Wie immer herrschte in der Akademie eine friedliche Stille. Das einzige Geräusch war das der Chronisten, die emsig mit ihren Schreibfedern über die Pergamente kratzten.
Seit kurzer Zeit – nach menschlichen Maßstäben etwa seit fünf Jahre – hatte man einen kleineren Nebenturm erbaut, der auch die kleine Akademie genannt wurde. Dieser war etwa halb so groß wie sein großer Bruder.
Allerdings muss ich gestehen, dass „erbaut“ wohl nicht ganz die richtige Bezeichnung dafür ist. Plötzlich war er da – von einem Tag auf den anderen.
So war das mit der Feenmagie.
Während es in der großen Akademie hauptsächlich um altes Wissen und Fortschreibung des Weltgeschehens ging, diente der kleine Turm dazu, Wissen zwischen Menschen und Elfen zusammenzubringen sowie Sagengeschichten und Märchen festzuhalten. Dies hatte zweierlei Gründe.
Es hatte sich herausgestellt, dass viele Menschen oder auch andere Wesen Schwierigkeiten hatten, die Schriften der Elfen zu entziffern. So klein, so zierlich, so filigran und verschnörkelt waren ihre Aufschriebe, dass nur die Gelehrten und Weisen der anderen Völker sie entziffern konnte.
Was im Übrigen auch andersherum galt. Die Elfen konnten diese groben, groß zu Papier gebrachten Buchstaben der Menschen meist nicht lesen.
Als zweiten Grund ließ sich anmerken, dass in der Hauptakademie nur Platz für wirklich wichtiges Wissen war – all die schönen erfundenen Geschichten von Menschen und Elfen, diese Sagen- und Märchenerzählungen fehlten komplett.
Deshalb hatte man also diesen zweiten Turm gebaut. Ausgewählte Texte wurden von kundigen Chronisten verschiedener Völker in die jeweils andere Schreibweise übertragen. Auch weniger Gebildete sollten so Zugang zu den wichtigsten Erkenntnissen bekommen und der gegenseitige Austausch wurde so gefördert.
Weiter hatte man einfach Sorge, dass all die erfunden Geschichten eines Tages in Vergessenheit geraten könnten, würde man sie nicht im kleinen Turm aufbewahren. Erzählungen, die nicht tatsächlich passiert, dafür umso schöner zu lesen waren und das Herz erwärmten. Und wer wusste schon, ob diese Märchen wirklich alle erfunden, sondern die geschilderten Geschehnisse möglicherweise doch so vorgefallen waren?
So wird der werte Leser nachvollziehen können, warum man nun also diesen zweiten Turm errichtet hatte.
Die Fee Juno hatte die Leitung über beide Häuser übernommen, wurde dabei jedoch oft von Ben unterstützt. Ben, das war der „dunkle Lord“ – ein geheimnisvoller mächtiger Mann mit langen schwarzen Haaren. Im Widerspruch zu seinem Titel und dem etwas wilden Aussehen hatte er jedoch ein gutes Herz und tauchte auf wundersame Weise immer genau dort auf, wo er gerade gebraucht wurde.
Als weitere Gehilfen der beiden dienten mehrere treue Kobolde, die verlässlich die ihnen angetrauten Aufgaben befolgten und dafür sorgten, dass alles seinen geregelten Gang ging.
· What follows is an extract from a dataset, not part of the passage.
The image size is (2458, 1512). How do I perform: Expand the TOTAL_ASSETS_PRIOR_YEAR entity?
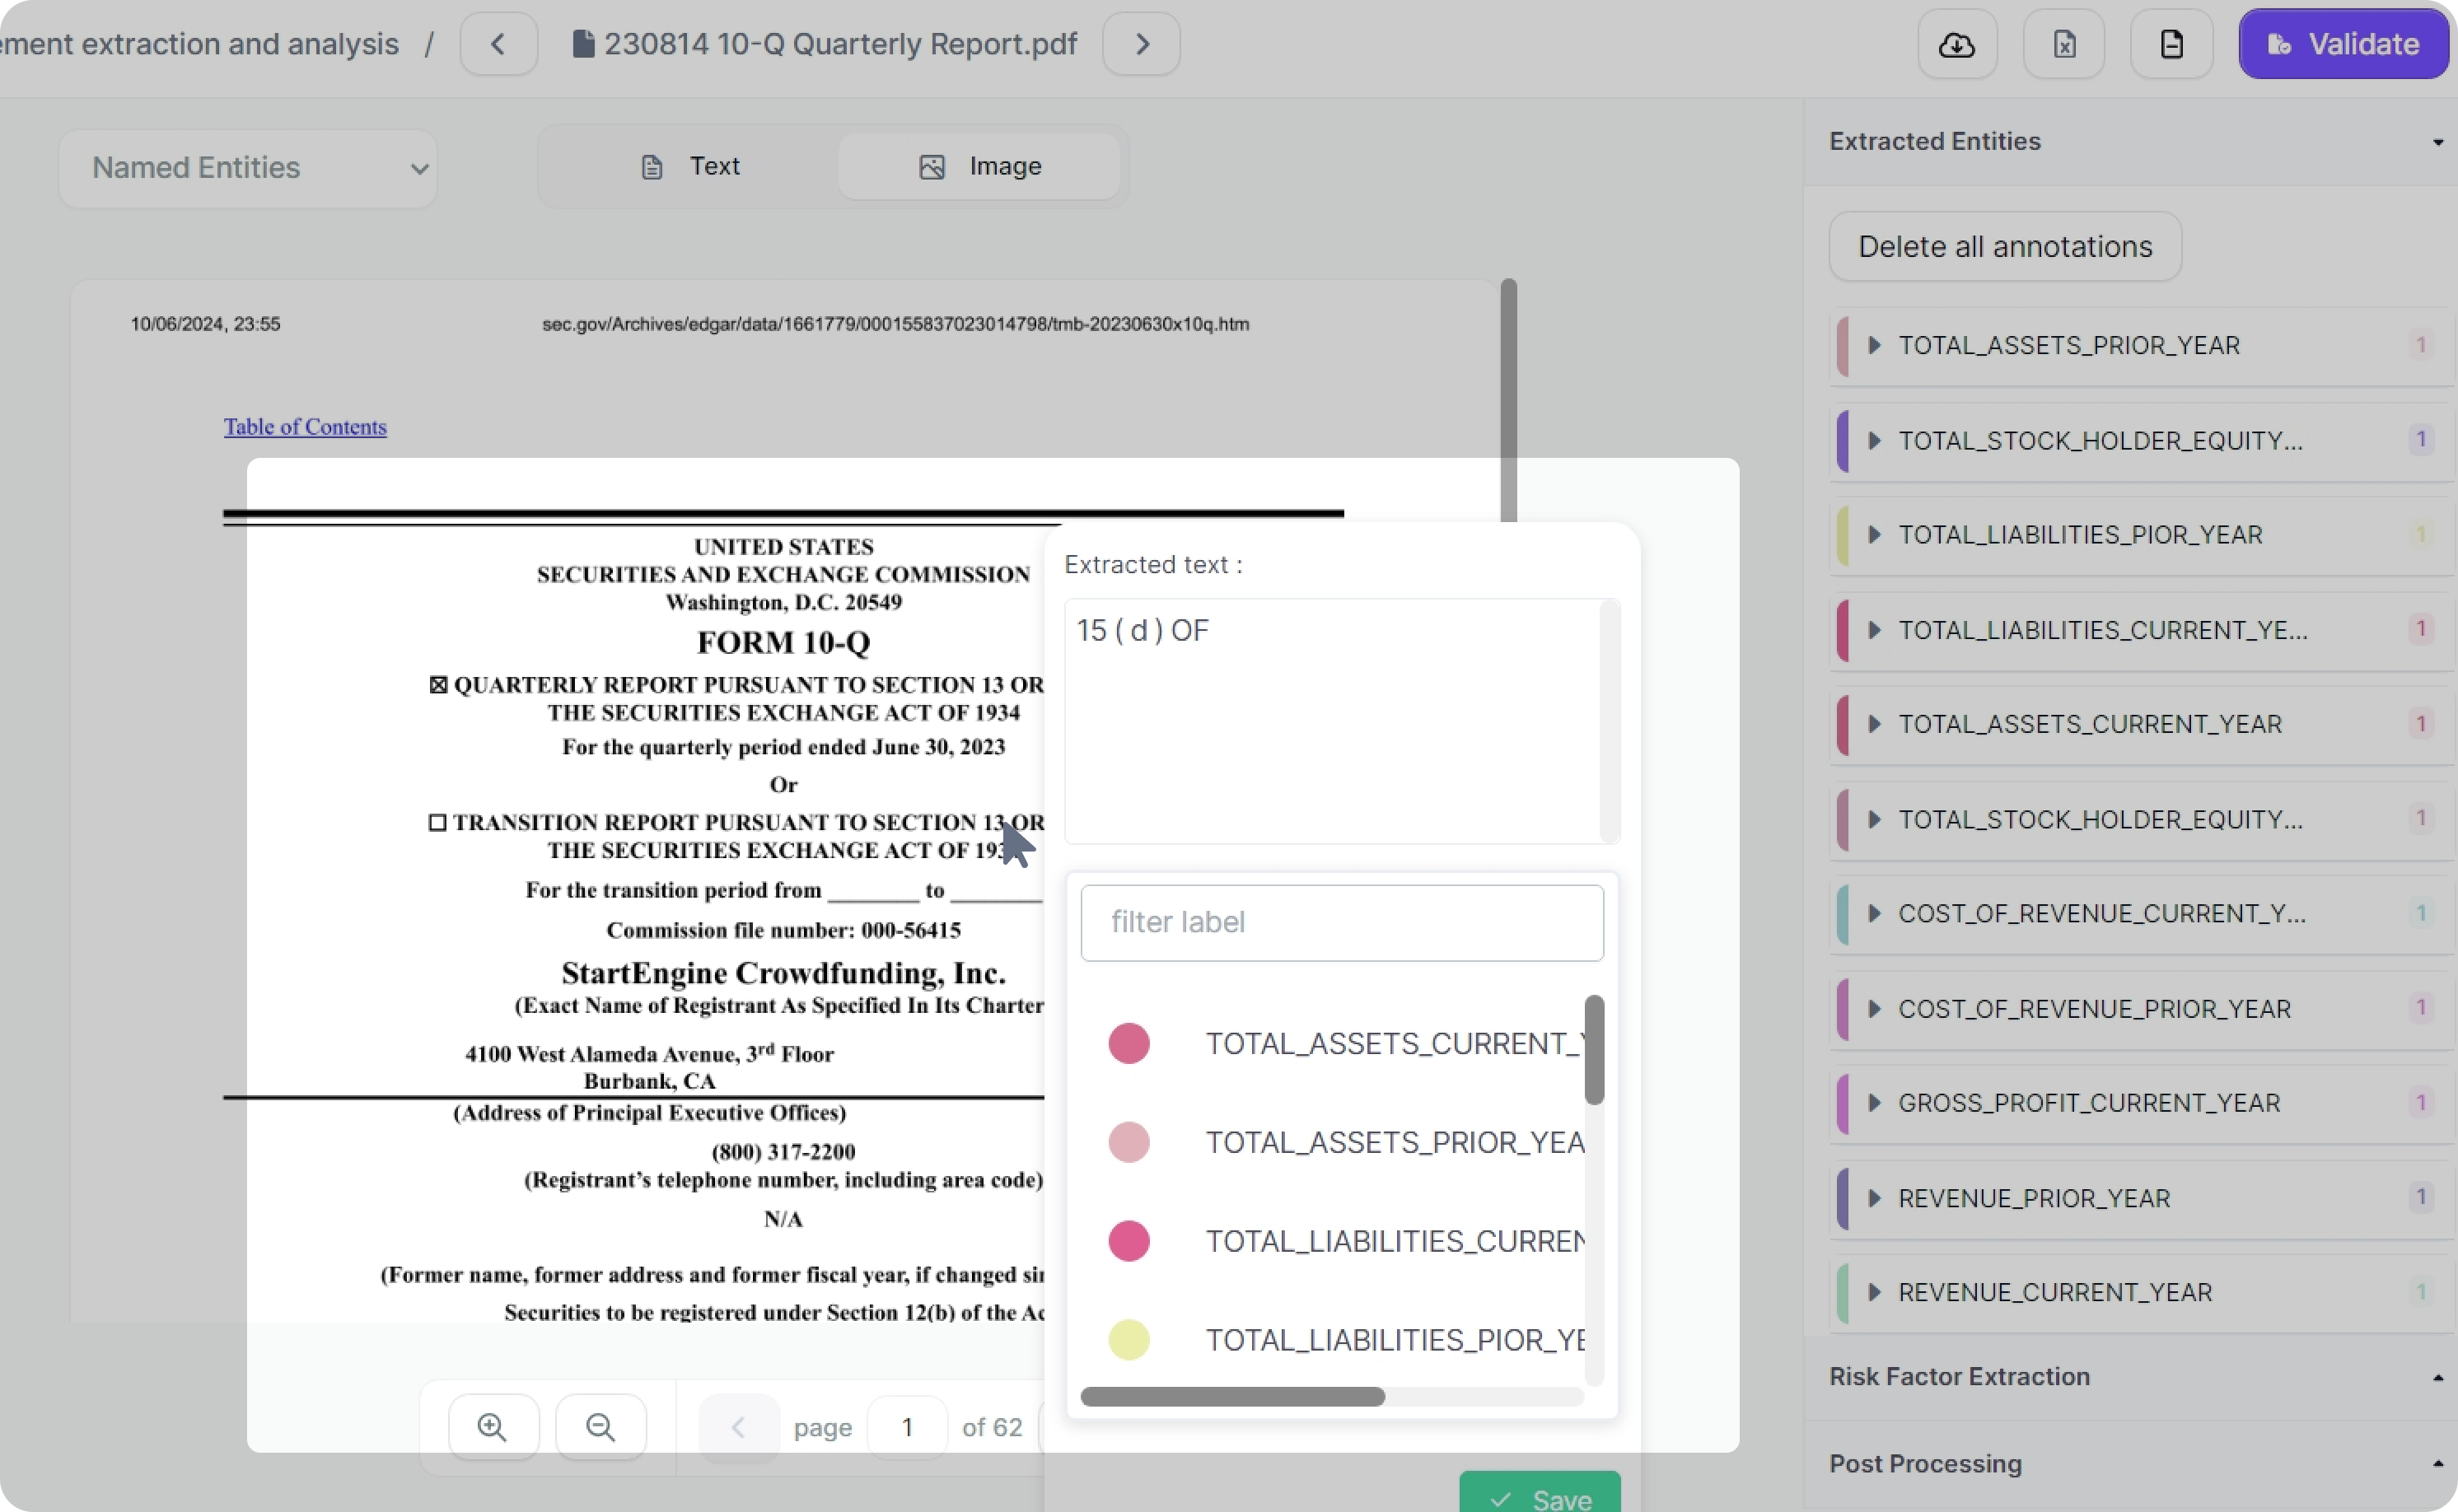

So war es auch nicht ungewöhnlich, dass zu Beginn unserer Geschichte einer dieser genannten Kobolde eifrig über die Gänge der kleinen Akademie schlurfte.
Die Jahreszeit kann der werte Autor leider nicht nennen, aber der Überlieferung nach war es ein schöner Sommertag. Wenn das auch für dieses Wesen noch sonst für die Bewohner keine Rolle spielte – durch die Magie der Elfen war es in beiden Türmen immer angenehm, nie zu warm oder kalt. Solange man sich eben in dem Gebäude aufhielt.
Ganz offensichtlich hatte dieser Kobold einen Auftrag. Die kleine grüne Gestalt schien sich auszukennen – zielsicher ging er die Treppen rauf und runter, bog nach links ab oder rechts. Seine dunkelrote Kappe wackelte dabei lustig hin und her, was durch die häufigen Kopfbewegungen des Wesens noch verstärkt wurde. Ein dünner, langer Arm erhob sich und die vier grünen langen Finger der linken Hand bildeten eine Faust, ehe sie an der Türe klopfte.